Spaceport Payload Avionics

PSP Satellites and PSP Spaceport collaborated to develop the payload for the Spaceport America Cup. As part of this collaboration, I developed the payload electronics.

For the prototype, I was on a short timeline. This meant I wasn't going to be able to prototype the full system. I decided to delay the implementation of the strain gauges and instead focus on having the IMUs and data recording up and running. My main reasoning for this was because I have a decent amount of experience with Wheatstone Bridges and the HX711 precision ADC I planned to use, as well as my fear of the wiring mess the strain gauge set-up would make as I didn't have enough time to order any custom PCBs. In hindsight, this omission would lead to my strain gauge integration problems when adding them to the system. I used an Arduino Nano to control three IMUs and record data to a MicroSD card. The Arduino Nano was chosen because it was the microcontroller I felt most comfortable using, again especially with the short timeline. However, I planned to replace it for the final flight unit. The three IMU modules had to be controlled and wired using SPI and not I2C because the modules are set to the same address. And the MicroSD Card Adapter was wired to the same SPI bus. For the test flight, the IMUs were set on the dampened mass, the central bulkhead plate, and the main board.

For power on both flights, I just used normal AA alkaline batteries. The battery packs were given enough capacity to run the system for a full day and a half. This was done based on the Spaceport Launch team's procedures and the fact that no one who worked on the electronics with me would be at the final launch. A simple power switch with a blinking LED seemed like the easiest thing to communicate effectively to the launch team. An important note, in the competition, the payload couldn't be physically accessible from the outside of the rocket, so the payload had to turned on upon final integration into the rocket. Additionally, I didn't set up any sleep mode which would have greatly improved the power efficiency due to the desire to have detailed data of the immediate launch shocks.

 Flight Unit

The design of the final flight unit had some major changes from the prototype design. First of all, I added the strain gauges and added five more IMUs. For the strain gauges,  I initially hoped to add a bunch of strain gauges, but at integration they became physically problematic to mount and test. This led to only two quarter-bridge testing locations to be implemented on the bottom and bulkhead plates. The additional IMUs were quite simple, I just added them to the SPI bus. The biggest change was swapping out the Arduino Nano with a Teensy 4.1 to deal with the higher processing load of and the higher clock speed needed due to the additional sensors. It having an integrated micro SD card reader also was a factor. Lastly, I had enough time to create custom PCBs which made integration of the board stack a lot easier and more reliable. Those changes being said, I didn't change the alkaline battery bank power system, with the exception of new mounting boards. 

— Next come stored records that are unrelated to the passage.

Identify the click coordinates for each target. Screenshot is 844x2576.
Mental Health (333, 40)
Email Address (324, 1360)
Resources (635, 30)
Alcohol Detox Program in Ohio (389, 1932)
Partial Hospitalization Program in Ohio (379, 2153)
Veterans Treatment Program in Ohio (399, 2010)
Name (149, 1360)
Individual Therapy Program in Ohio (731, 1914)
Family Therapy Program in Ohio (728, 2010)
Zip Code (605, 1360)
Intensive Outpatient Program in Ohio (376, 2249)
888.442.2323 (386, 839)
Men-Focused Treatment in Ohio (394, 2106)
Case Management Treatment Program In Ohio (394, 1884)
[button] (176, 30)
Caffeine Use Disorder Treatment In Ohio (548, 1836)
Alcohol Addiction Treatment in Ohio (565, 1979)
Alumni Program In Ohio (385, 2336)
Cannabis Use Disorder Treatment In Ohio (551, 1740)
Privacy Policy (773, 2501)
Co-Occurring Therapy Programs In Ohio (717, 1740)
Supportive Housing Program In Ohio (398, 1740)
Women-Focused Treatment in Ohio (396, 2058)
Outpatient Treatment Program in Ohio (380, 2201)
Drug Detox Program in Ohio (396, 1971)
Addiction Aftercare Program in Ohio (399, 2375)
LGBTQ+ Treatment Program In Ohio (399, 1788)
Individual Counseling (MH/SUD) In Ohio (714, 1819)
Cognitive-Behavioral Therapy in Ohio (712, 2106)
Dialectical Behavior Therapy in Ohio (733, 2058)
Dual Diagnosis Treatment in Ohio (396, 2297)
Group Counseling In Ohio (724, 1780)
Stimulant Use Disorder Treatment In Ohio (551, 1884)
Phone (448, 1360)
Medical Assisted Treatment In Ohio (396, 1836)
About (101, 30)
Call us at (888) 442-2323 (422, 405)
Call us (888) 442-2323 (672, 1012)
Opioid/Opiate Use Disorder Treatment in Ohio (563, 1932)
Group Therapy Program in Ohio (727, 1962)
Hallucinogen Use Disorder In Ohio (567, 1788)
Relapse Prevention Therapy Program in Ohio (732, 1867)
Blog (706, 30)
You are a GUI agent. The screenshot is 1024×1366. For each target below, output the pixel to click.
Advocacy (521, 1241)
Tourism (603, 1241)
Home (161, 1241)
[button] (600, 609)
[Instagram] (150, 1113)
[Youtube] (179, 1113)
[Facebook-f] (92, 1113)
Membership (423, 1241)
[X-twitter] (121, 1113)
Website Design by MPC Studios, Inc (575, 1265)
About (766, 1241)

With the exception of the strain gauge physical integration I mentioned earlier, there were only two real issues that arose during system integration. The first was the comical wiring that had to be done to get the SPI bus lines to the various IMUs that you can see in the right-most picture below. I really wish I had more time to develop my own IMU module or determine how to edit the IMU module so I could have used I2C (Each sensing module has the same address). This issue was "solved" by a lot of man-hours soldering everything together and testing as I went. The second issue was more problematic. When all the devices were integrated the SPI lines would not work consistently. Being on a major time crunch (a day before needing to hand-off to the rocket integration team), I did a quick analysis of the problem and brought in a few Electrical Engineering friends to help. We deduced, with no certainty, that the issue was probably how long the SPI lines were. We think the lines were acting like capacitors,  slowing the charging and discharging the bus lines or power lines. To counter act this issue, I removed the two IMUs with the longest connector lines (In hindsight, I probably could have add a large resistor to held discharge the line, but I didn't think of that at the time). With the improvements and integration troubleshooting, the payload had 6 IMUs, 2 strain gauges, and a microSD card to store data. 

Final Flight

 On the final flight, the recovery system again malfunctioned, resulting in a few thousand feet of freefall of just the nosecone with the payload inside. On impact, the payload mounting system held, however the payload did not hold up well to the shock. One note is the corner rails had to be removed in order to fit the satellite in the new payload mounting system, which made the payload structurally weaker. The walls were extremely deformed, which caused our power switch to break and the wires to the IMU on our bottom plate to be cut. The cut wires in the top-right picture below was not intentionally cut, the wall pinched them! Additionally, the structures team, last minute, switched to using carbon fiber reinforced 3D prints to use as board spacers. While these did support the loads at impact, the boards, presumably on the edge closest to impact, could not take those forces. The boards exploded out & delaminated as can be seen in the pictures on the right. The control board also cracked down that edge. No data was recovered. 

While this project was a failure with no payload data collected at the end of the day, it was still an incredible experience for me! Most of my college experience has been focused on satellites, and it was really great to learn a bit about rockets and structures while rapidly prototyping electronics!